• DO THIS:
Extract each line in the rows below that contains the word "blue".

• TASK MATERIAL:
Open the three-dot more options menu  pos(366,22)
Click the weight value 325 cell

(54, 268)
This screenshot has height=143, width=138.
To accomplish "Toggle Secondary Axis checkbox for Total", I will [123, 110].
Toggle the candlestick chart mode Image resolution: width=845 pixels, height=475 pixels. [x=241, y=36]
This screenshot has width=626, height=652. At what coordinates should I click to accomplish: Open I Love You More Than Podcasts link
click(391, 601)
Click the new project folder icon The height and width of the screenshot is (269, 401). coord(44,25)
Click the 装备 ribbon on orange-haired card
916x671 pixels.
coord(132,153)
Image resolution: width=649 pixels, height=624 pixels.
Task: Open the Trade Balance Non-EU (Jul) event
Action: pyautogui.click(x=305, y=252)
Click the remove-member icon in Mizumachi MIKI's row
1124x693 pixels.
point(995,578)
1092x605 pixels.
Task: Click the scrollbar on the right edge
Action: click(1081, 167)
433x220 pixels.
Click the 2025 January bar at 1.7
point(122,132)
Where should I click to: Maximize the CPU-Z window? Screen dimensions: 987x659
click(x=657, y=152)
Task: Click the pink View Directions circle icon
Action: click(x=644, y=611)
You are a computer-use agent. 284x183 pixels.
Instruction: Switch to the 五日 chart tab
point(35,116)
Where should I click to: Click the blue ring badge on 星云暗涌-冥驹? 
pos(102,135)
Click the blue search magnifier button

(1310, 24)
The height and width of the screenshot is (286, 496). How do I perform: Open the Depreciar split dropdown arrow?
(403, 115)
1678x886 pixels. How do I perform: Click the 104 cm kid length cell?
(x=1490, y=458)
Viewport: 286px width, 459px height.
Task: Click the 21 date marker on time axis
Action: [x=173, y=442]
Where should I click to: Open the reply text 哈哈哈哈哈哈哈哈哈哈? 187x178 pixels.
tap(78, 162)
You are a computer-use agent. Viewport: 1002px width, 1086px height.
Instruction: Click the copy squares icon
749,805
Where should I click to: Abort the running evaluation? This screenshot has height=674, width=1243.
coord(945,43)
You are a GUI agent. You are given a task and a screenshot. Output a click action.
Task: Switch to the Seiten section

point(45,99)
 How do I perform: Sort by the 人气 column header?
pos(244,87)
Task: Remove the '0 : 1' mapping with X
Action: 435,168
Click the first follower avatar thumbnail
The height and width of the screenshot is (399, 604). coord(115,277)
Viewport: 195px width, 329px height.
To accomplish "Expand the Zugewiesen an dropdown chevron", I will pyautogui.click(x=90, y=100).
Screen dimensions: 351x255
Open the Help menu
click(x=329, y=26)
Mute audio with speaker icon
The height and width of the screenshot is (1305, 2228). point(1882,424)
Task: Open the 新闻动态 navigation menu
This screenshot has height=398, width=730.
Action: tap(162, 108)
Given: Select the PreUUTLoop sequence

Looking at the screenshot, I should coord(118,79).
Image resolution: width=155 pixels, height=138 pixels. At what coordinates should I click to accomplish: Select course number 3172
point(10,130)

• ANSWER TO THIS PROBLEM:
Where should I click to: Click the blue ring badge on 星云暗涌-冥驹? 
Click the blue search magnifier button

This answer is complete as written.